French voters sent a clear signal on May 6 that they are ready for change. Ready, as the victorious Nicolas Sarkozy said, “to make a break with the ideas, the customs and the behavior of the past” and to “restore the status of work, authority, standards, respect, merit.” Mr. Sarkozy, the centerright candidate, defeated Segolene Royal, the Socialist candidate, in the second round of France’s presidential election. Unlike 2002, voters had a true choice between France’s two main political parties, and they handed Mr. Sarkozy both a victory and a mandate for his agenda of change. With the highest turnout in nearly 20 years — a substantial 84 percent — Mr. Sarkozy bested Miss Royal by six points, 53 percent to 47 percent.

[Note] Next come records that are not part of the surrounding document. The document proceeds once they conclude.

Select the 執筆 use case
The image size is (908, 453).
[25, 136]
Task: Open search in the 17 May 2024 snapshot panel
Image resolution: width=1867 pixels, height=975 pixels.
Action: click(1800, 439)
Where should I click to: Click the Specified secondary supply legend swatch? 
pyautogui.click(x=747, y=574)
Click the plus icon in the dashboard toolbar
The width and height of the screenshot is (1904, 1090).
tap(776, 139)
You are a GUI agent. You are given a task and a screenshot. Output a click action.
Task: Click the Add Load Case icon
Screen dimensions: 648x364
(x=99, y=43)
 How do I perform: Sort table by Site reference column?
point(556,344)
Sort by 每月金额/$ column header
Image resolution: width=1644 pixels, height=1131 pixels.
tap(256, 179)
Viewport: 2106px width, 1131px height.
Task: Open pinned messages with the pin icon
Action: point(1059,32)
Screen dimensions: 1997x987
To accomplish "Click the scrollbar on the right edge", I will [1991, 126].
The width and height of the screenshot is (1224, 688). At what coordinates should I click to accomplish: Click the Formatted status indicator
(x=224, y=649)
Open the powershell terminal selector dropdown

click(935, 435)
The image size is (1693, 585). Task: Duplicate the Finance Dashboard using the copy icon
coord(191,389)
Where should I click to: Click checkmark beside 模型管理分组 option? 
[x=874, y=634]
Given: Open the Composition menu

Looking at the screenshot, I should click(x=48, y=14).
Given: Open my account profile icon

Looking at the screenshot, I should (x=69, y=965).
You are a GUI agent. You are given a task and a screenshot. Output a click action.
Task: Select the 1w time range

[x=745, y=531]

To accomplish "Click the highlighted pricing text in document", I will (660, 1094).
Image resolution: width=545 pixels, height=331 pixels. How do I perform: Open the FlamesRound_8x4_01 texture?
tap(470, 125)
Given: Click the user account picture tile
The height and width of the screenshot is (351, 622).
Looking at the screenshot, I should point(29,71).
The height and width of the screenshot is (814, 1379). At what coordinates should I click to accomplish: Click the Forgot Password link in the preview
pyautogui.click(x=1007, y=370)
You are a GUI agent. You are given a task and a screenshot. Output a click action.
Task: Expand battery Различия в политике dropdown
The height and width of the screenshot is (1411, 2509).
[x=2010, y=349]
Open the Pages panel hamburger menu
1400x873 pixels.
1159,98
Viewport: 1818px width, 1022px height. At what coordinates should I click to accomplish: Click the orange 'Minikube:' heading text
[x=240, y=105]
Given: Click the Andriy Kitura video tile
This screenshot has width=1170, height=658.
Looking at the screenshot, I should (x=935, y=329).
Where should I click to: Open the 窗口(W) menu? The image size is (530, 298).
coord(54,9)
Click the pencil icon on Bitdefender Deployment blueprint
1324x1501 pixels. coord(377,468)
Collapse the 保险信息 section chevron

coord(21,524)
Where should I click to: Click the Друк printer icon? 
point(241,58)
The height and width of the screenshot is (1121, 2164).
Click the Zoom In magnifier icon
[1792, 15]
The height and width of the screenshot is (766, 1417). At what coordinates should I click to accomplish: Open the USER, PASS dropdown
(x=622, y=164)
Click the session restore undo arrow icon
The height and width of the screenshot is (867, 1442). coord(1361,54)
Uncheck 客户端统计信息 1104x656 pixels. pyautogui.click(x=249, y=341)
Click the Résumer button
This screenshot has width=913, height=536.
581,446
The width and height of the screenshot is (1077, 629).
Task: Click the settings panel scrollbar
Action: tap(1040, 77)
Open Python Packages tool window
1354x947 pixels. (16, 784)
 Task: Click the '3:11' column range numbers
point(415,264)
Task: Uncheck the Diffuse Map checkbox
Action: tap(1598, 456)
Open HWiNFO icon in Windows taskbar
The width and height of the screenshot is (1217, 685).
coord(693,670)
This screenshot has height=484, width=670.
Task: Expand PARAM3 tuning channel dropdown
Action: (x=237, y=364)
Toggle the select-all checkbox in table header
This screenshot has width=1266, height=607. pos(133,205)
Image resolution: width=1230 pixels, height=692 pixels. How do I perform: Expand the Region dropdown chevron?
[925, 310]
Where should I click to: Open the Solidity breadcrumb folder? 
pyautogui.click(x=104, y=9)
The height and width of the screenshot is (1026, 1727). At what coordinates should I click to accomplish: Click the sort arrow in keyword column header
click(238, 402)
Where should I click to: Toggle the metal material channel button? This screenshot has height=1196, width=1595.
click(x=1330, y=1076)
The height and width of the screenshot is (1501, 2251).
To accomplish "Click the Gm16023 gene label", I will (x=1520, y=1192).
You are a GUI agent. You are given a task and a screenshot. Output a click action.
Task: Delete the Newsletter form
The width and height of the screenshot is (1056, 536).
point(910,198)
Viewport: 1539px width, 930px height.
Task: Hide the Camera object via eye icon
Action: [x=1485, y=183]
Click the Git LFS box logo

Mr. Sarkozy’s ascension to the presidency is good for France and good for trans-Atlantic relations, and a once-again robust French economy will be a boon to the world economy. To start with, Mr. Sarkozy brings the better plan to restore France’s economy, slipping in its position in the world and saddled with increasingly high unemployment and burdensome public debt. Second, Mr. Sarkozy has shown a willingness to openly and candidly discuss immigration, assimila- tion and national identity — questions that French officials have shown an aversion to answering. Mr. Sarkozy is also a fan of Britain and of America, and not afraid to say so. “I’d like to appeal to our American friends to say that they can count on our friendship,” he said. With Mr. Sarkozy joining German Chancellor Angela Merkel, who as head of the EU has touted closer ties between Europe and the United States, the trans-Atlantic outlook looks more auspicious than it has in many years.
Still ahead are parliamentary elec- tions, scheduled for June 10 and 17. Mr. Sarkozy needs a strong showing from his center-right party so that he has an ally in the National Assembly. Momentum is clearly on their side. For Miss Royal’s Socialists, on the other hand, the future looks far more tumultuous. Intra-party conflicts marked her campaign and have continued in the aftermath of her defeat, with fingerpointing between the left and the center.
“With your surname,” Mr. Sarkozy’s Hungarian-born father, an immigrant, said to him, “and the marks you get at school, you will never succeed in France.” Neither stopped Mr. Sarkozy, but his toughest fights lie ahead. His economic agenda will face a strong opposition that is willing to take to the streets. Jacques Chirac saw massive strikes in 1995 after trying to reduce public pensions, and he was forced to repeal a measure that sought to combat youth unemployment by making it easier for companies to hire and fire young workers after students took to the streets for weeks on end. To enact the structural changes needed to shake up France’s stagnant economy, Mr. Sarkozy will have to face down this opposition better than his predecessor.